## To do
Convert the text lines of all the entries below into a JSON list of strings, one string per line, with blank lines omitted. Leave the pictures out of the answer.

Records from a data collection

◇ ◇ ◇ ◇

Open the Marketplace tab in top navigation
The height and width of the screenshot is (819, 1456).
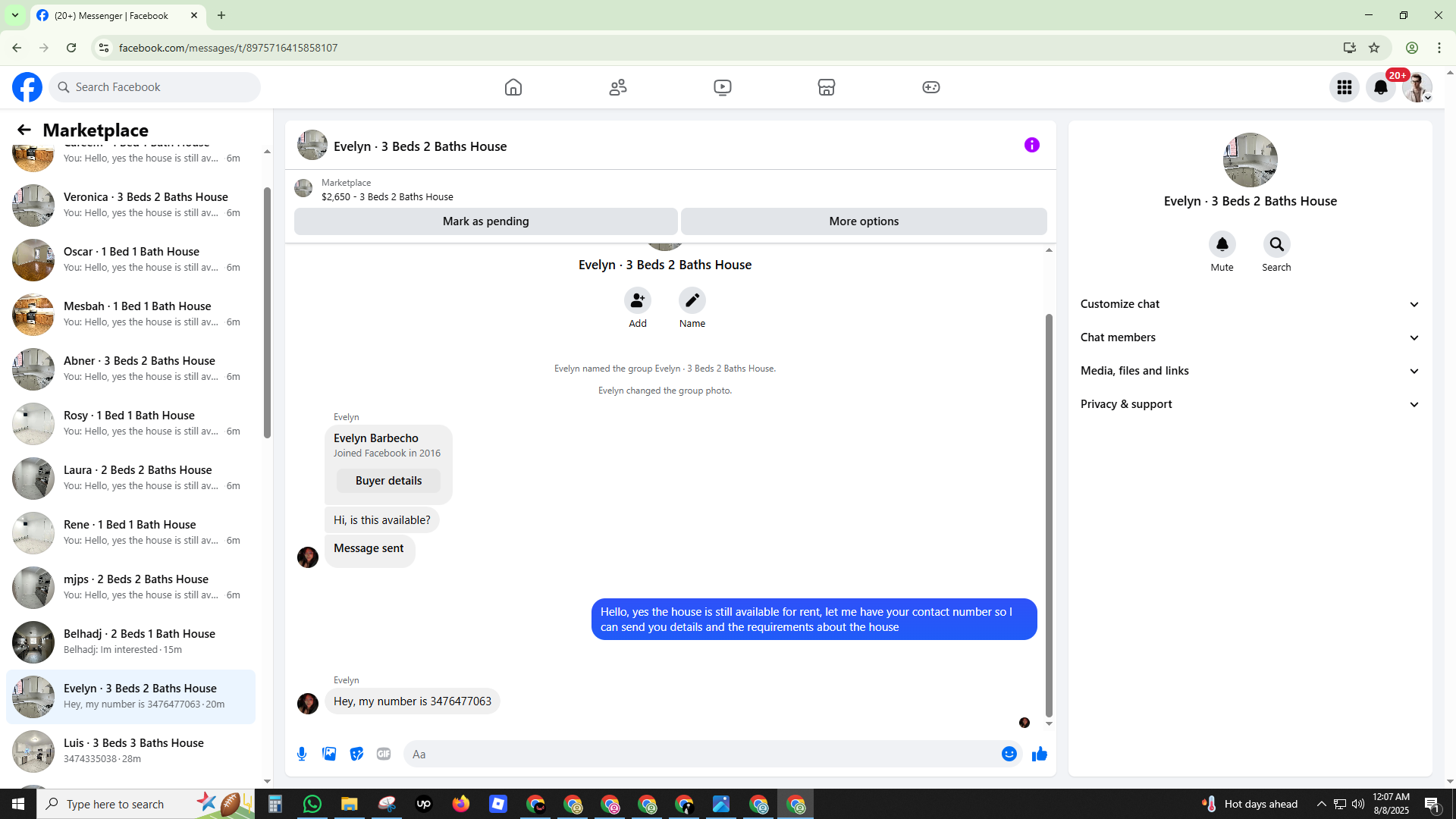(827, 87)
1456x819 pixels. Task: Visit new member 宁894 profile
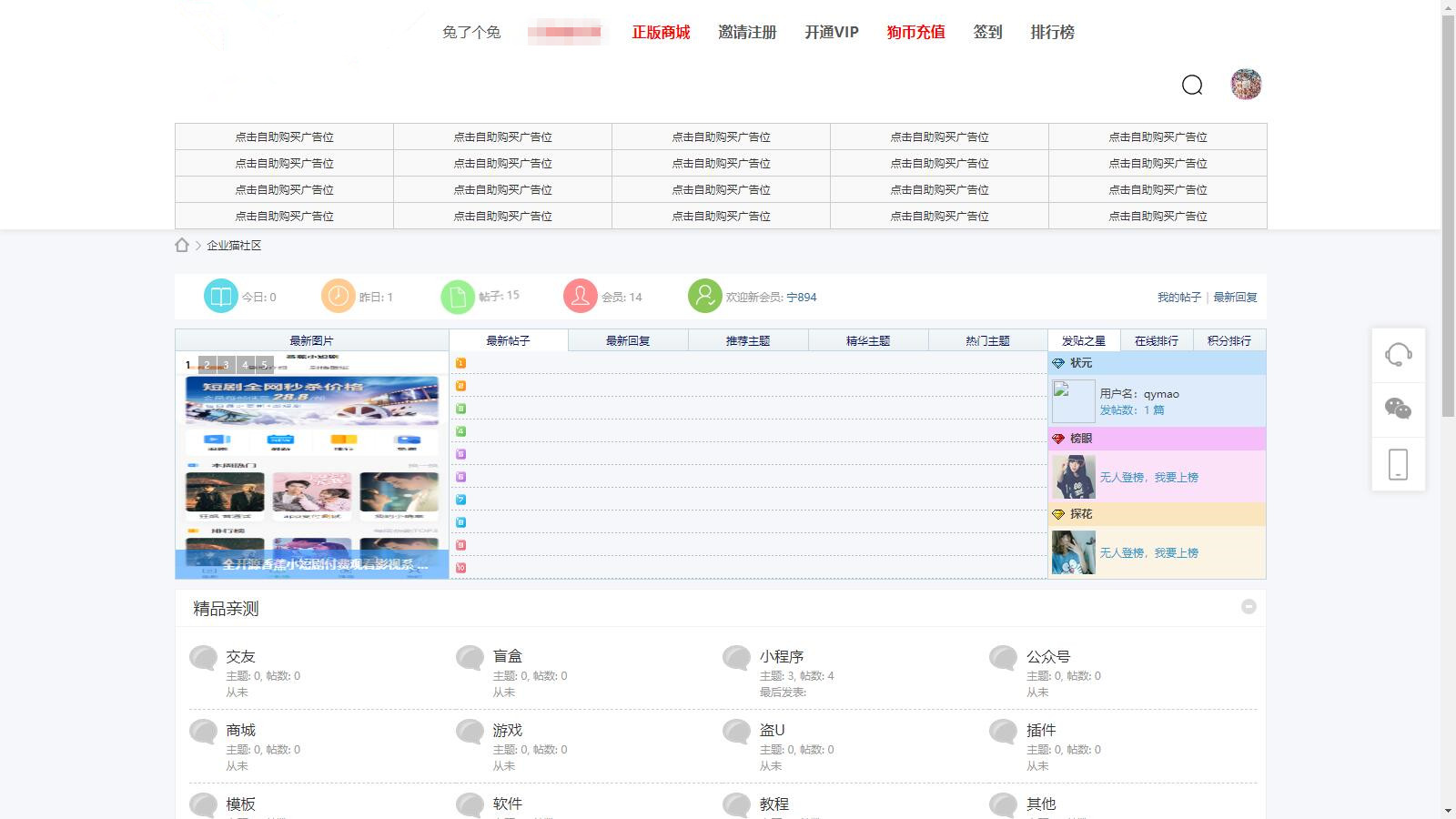pyautogui.click(x=801, y=298)
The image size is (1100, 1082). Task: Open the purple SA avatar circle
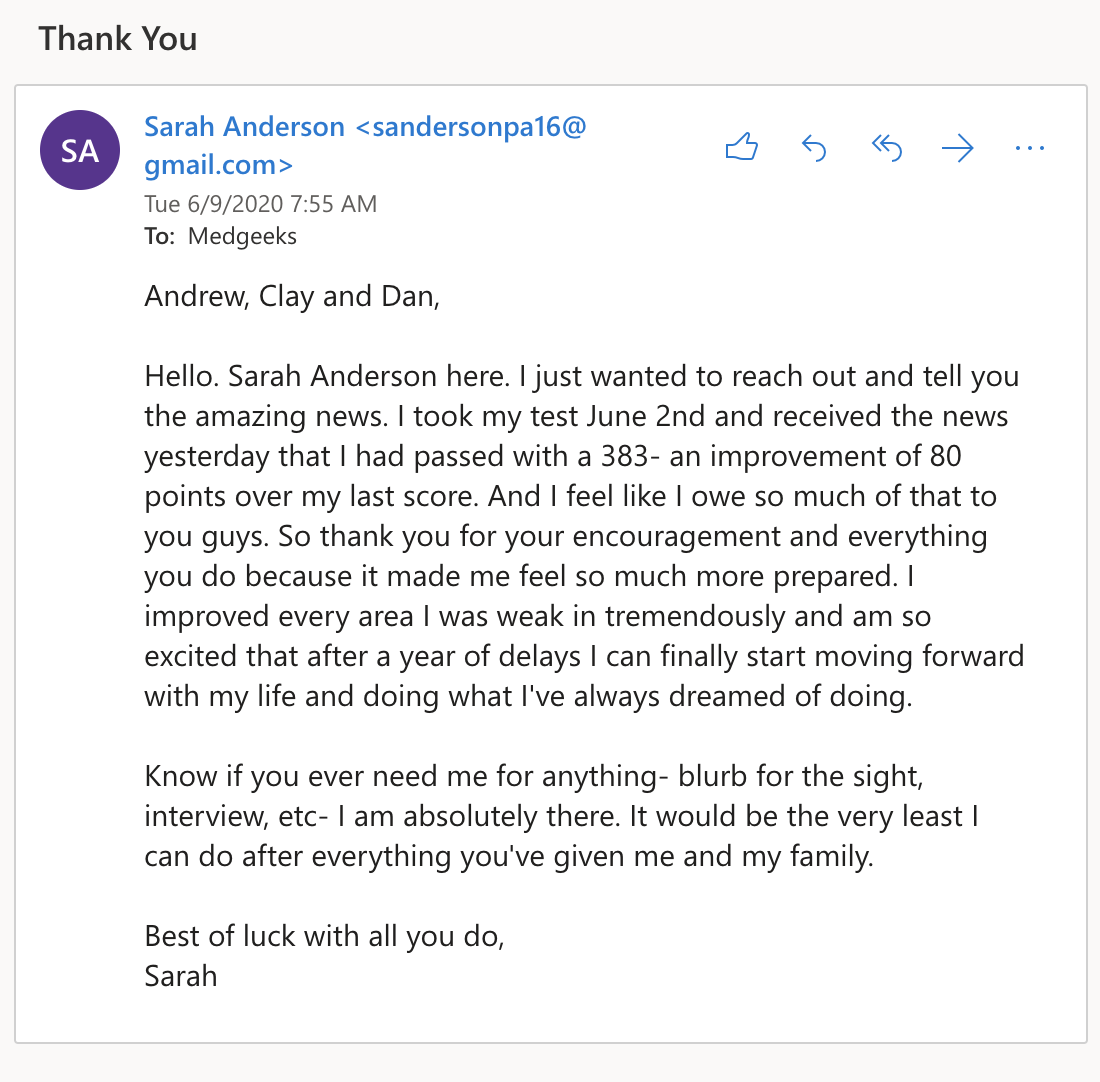(x=80, y=150)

◇ ◇ ◇ ◇

## Solution to the problem
[
  "Open the Marketplace tab in top navigation",
  "The height and width of the screenshot is (819, 1456).",
  "(827, 87)",
  "1456x819 pixels. Task: Visit new member 宁894 profile",
  "pyautogui.click(x=801, y=298)",
  "The image size is (1100, 1082). Task: Open the purple SA avatar circle",
  "(x=80, y=150)"
]